Little Presque Isle stations will improve safety

A collaborative effort involving several local groups as well as state and federal organizations is underway to improve the safety of our region’s waterfront.

Among other organizations, Dan Perkins and the local Lions Clubs, the Michigan Department of Natural Resources, the Marquette Waterfront Safety Task Force, Northern Michigan University, UP Health System and the U.S. Coast Guard have joined forces to build three life-saving stations around Little Presque Isle.

The three roofed structures, similar to those life-saving stations that were installed along the beaches in the city of Marquette, will hold life rings and life jackets that can be used to rescue people who may have been swept away by the current.

Little Presque Isle is a popular state recreation area off Marquette County Road 550. It is frequently used by local residents and others for swimming in the summer and other recreational activities on the water and shoreline.

The effort to build the stations was in response to an incident June 11, when two people drowned as a result of strong currents and large waves in Lake Superior near Little Presque Isle and Wetmore Landing, another nearby beach.

While these areas can be quite popular, they are somewhat remote. That can mean longer response times for emergency personnel to arrive.
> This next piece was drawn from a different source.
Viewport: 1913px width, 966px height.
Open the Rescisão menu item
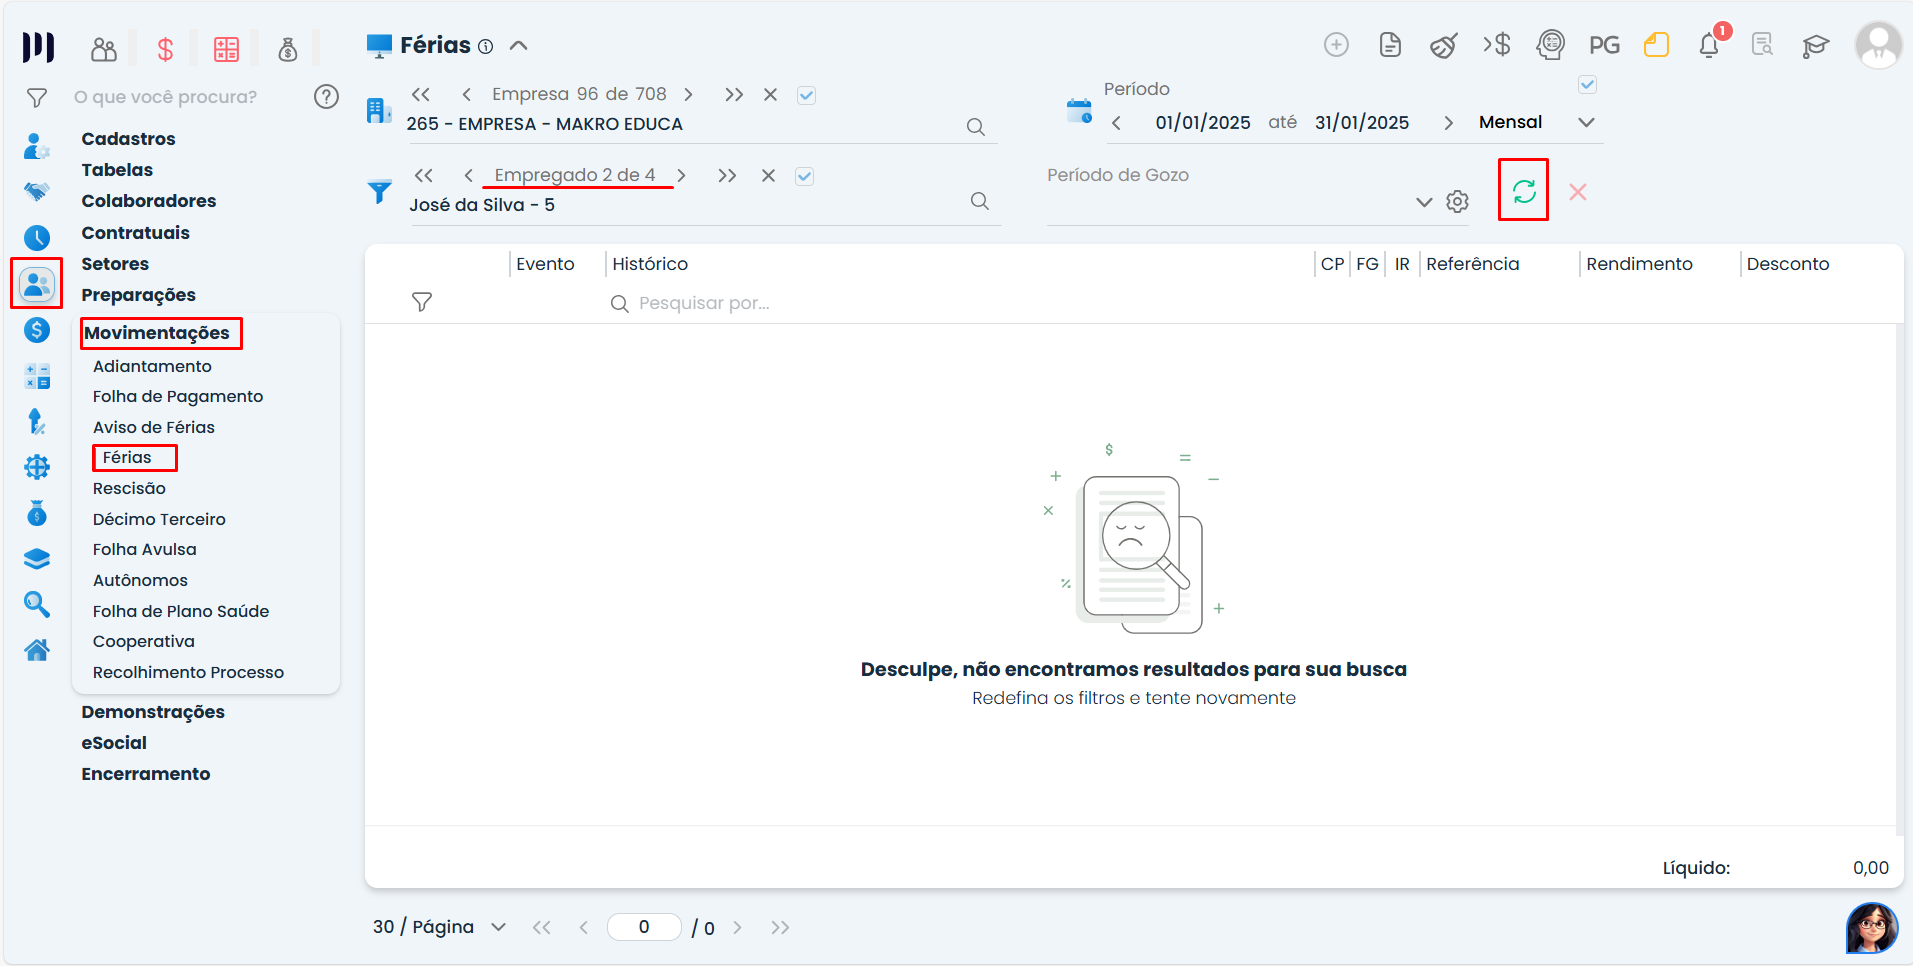point(129,488)
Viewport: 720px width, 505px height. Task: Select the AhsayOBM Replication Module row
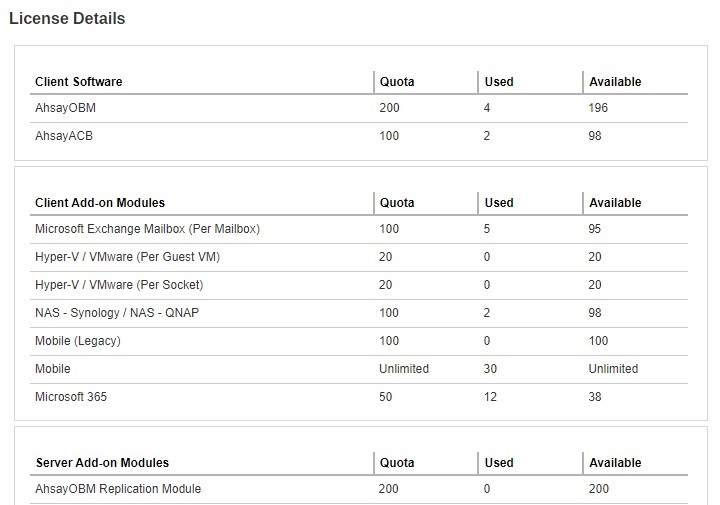pyautogui.click(x=118, y=489)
And at this time of year, considering the cold waters of Lake Superior, a few minutes can be the difference between life and death.
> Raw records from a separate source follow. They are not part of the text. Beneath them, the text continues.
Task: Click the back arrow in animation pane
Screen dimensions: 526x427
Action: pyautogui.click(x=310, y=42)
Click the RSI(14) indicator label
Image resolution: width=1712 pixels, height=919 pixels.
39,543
In a recent Journal article, Eric Smith, vice chairman of the Marquette Waterfront Safety Task Force, said no drowning fatalities have occurred in the city since the stations were installed along Lakeshore Boulevard in 2011. We hope that will also be the case five years from now and for many years to come at Little Presque Isle and throughout all the beaches in our region.
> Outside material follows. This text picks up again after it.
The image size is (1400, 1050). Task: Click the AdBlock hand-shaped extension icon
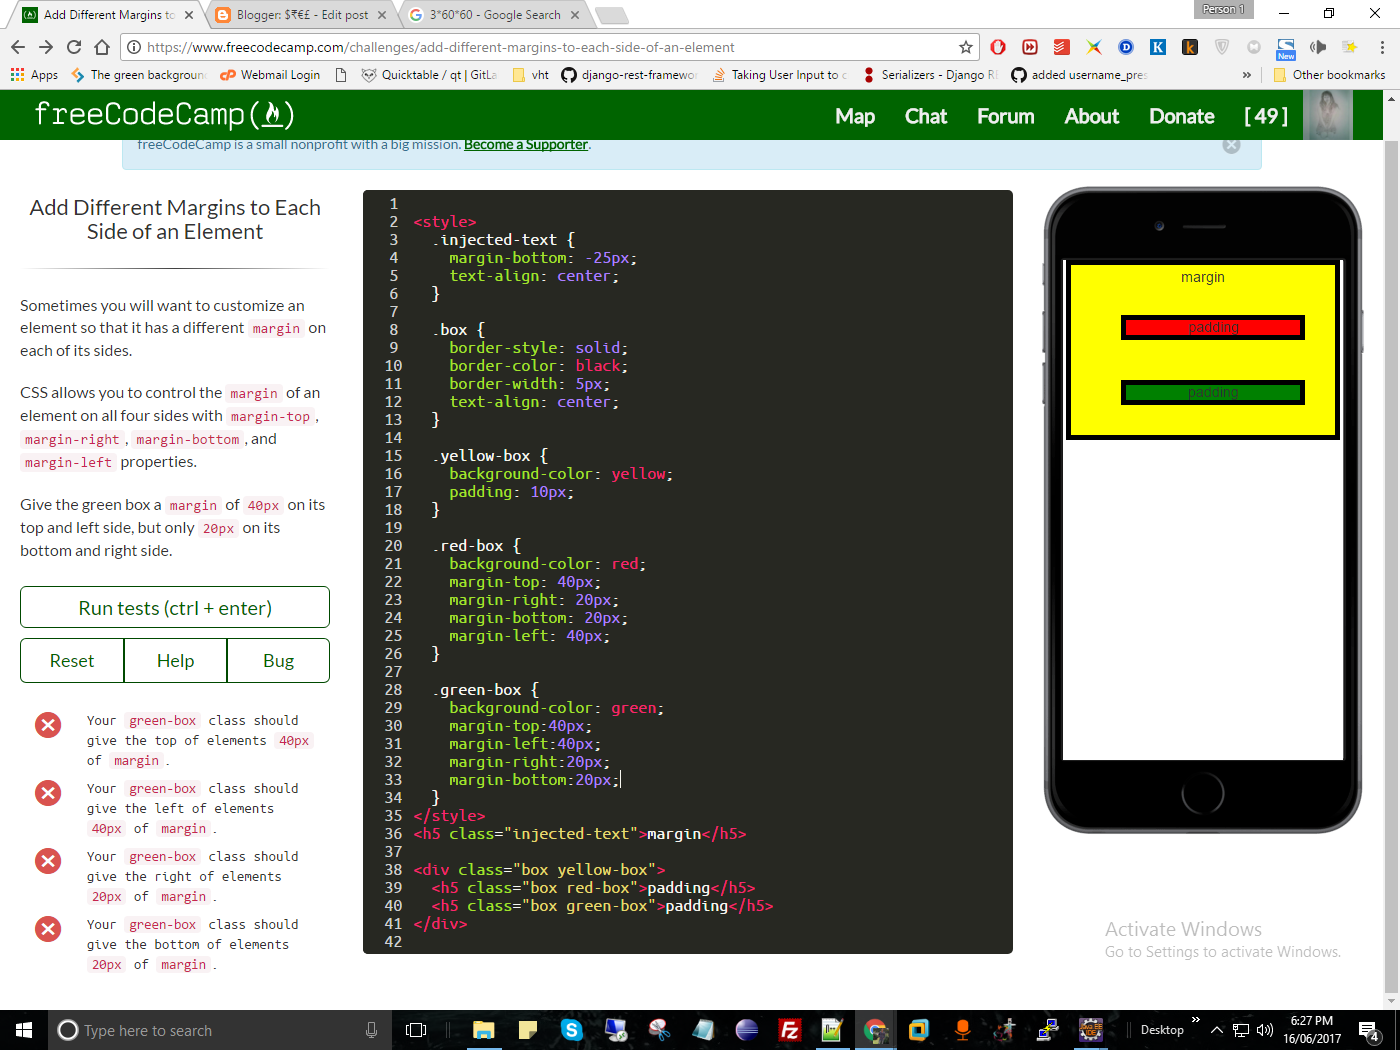click(997, 45)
We must also agree with Smith when he said the steps our community has taken shouldn’t replace the importance of personal responsibility and making good choices.

With sandy beaches and picturesque views, Lake Superior most certainly offers many benefits to our community. But it can also be extremely dangerous.

Because of the shoreline’s geography, particularly that of Little Presque Isle, dangerous channel currents can form, such as the one that occurred June 11. The powerful waves on Lake Superior have eroded our rocky shorelines and sunk steel ships and sailing vessels that were far more capable of staying afloat than a person.

Though it was an unfortunate tragedy that acted as a catalyst, we’re encouraged by the number of people and groups coming together as one community to throw their support behind this effort to improve the safety of our waterfront.

We should all pay attention to conditions when venturing out into the lake and know our own abilities and limits so that we can make every attempt to avoid losing any more lives.